La Organización para la Seguridad y la Cooperación en Europa (OSCE) celebrará una sesión parlamentaria en Viena durante los próximos dos días, en la que participarán legisladores de 57 estados miembros.
La Organización para la Seguridad y la Cooperación en Europa (OSCE) celebrará una sesión parlamentaria en Viena durante los próximos dos días, en la que participarán legisladores de 57 estados miembros.
La reunión coincide con el primer aniversario de la invasión rusa a Ucrania, lo que desató protestas debido a que se hará presente una delegación rusa encabezada por el vicepresidente de la cámara baja de la Duma (parlamento) rusa, Pyotr Tolstoy, quien se encuentra actualmente alcanzado por sanciones internacionales.
La participación de Moscú llevó a los legisladores ucranianos y lituanos a decidir boicotear las reuniones como protesta.
El jefe de la delegación ucraniana, Mikyta Poturaiev, les dijo a los periodistas que “los rusos no están interesados en la discusión ni en el diálogo.

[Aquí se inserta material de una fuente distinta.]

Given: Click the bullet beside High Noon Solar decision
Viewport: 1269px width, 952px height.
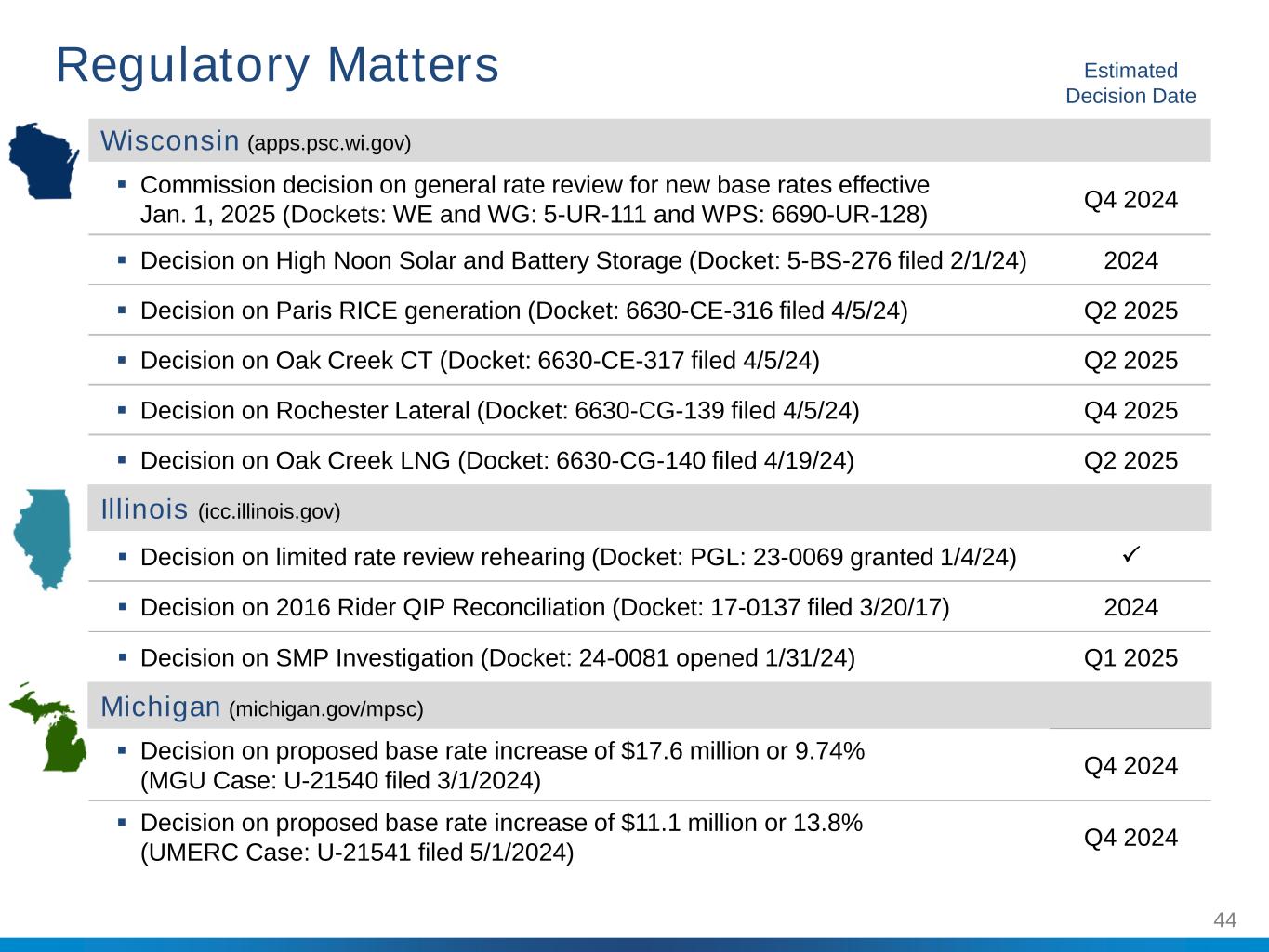Looking at the screenshot, I should pos(122,261).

Vienen sólo por propaganda". Y agregó que “es inaceptable tener en reuniones comunes a personas que votaron por esta guerra”.

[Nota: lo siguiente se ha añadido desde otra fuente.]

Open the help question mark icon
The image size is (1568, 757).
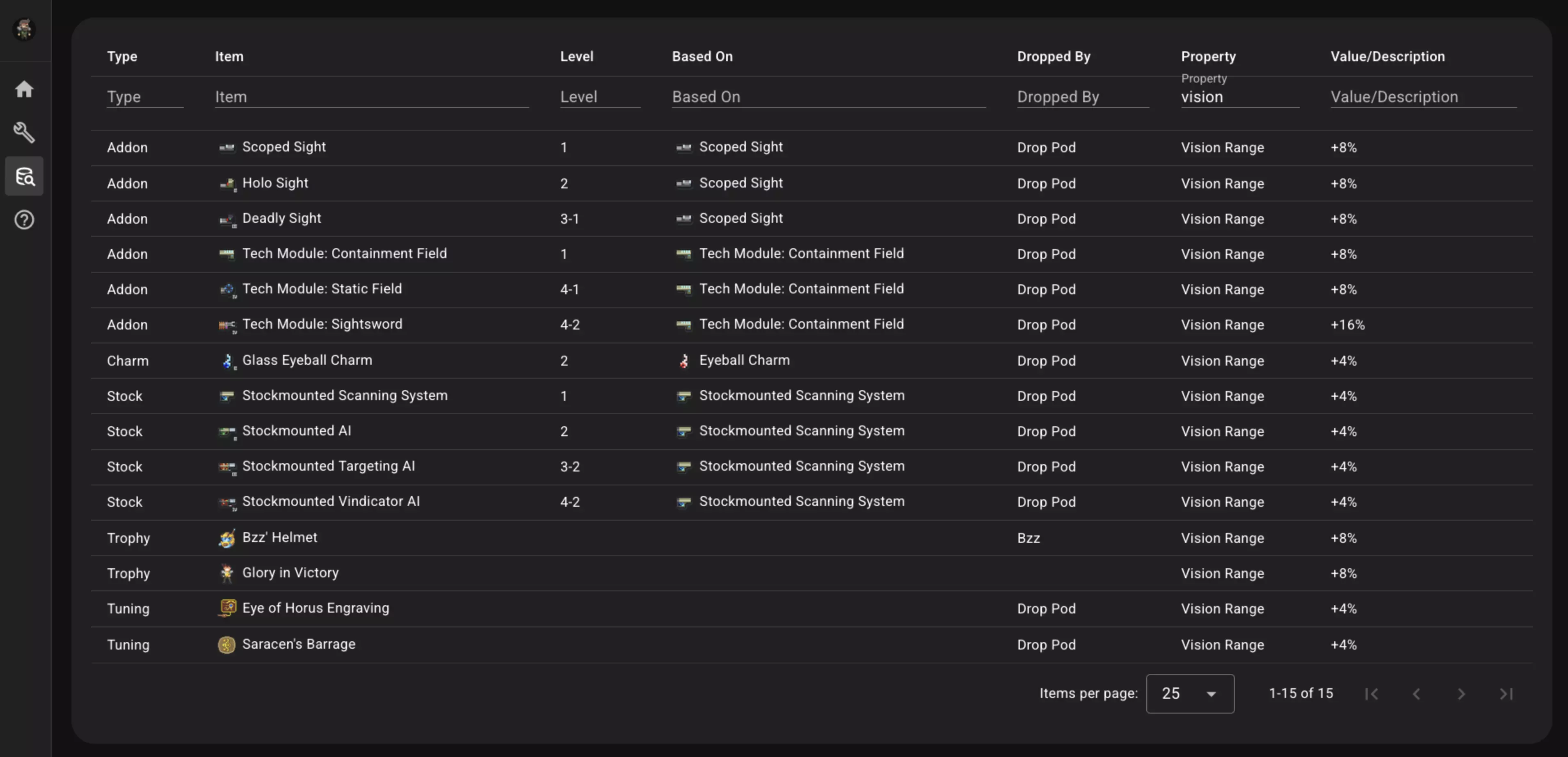pyautogui.click(x=24, y=220)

Por su parte, el representante permanente lituano antes las organizaciones internacionales, Vaidotas Verba, le dijo a la agencia de noticias DW que los parlamentarios consideran que la reunión es "moral y políticamente inapropiada".
El representante lituano agregó que la delegación rusa no debería estar "discutiendo sobre Ucrania y el primer aniversario de esta terrible guerra".
"Nuestros miembros del parlamento consideran que es moral y políticamente inapropiado sentarse en la misma sala con las personas que ayudaron a comenzar esta guerra, promoviéndola y ahora apoyando las duras medidas contra los defensores de Ucrania", agregó Verba.
A principios de febrero, otros diecinueve países ya habían presentado sus protestas ante el gobierno austríaco por la prevista asistencia de los legisladores rusos.
Austria dijo que no prohibiría la entrada de la delegación rusa debido a sus obligaciones "en virtud del derecho internacional", ya que la OSCE tiene su sede en Viena.
En una entrevista radial, el ministro de Relaciones Exteriores de Austria, Alexander Schallenberg, dijo que “la fecha es muy desafortunada", pero al mismo tiempo precisó que “no debemos ignorar el hecho de que necesitamos plataformas. La OSCE nunca fue una organización de personas con ideas afines".
El canciller austríaco Karl Nehammer es uno de los pocos líderes occidentales que se reunió con el presidente ruso Vladimir Putin en un intento de promover negociaciones para el fin del conflicto.
La presidenta de la Asamblea Parlamentaria de la OSCE, Margareta Cederfelt, dijo en un comunicado que la reunión no se convertiría en una plataforma para la propaganda rusa y que “los delegados rusos tendrían que soportar horas y horas de discursos denunciando sus acciones".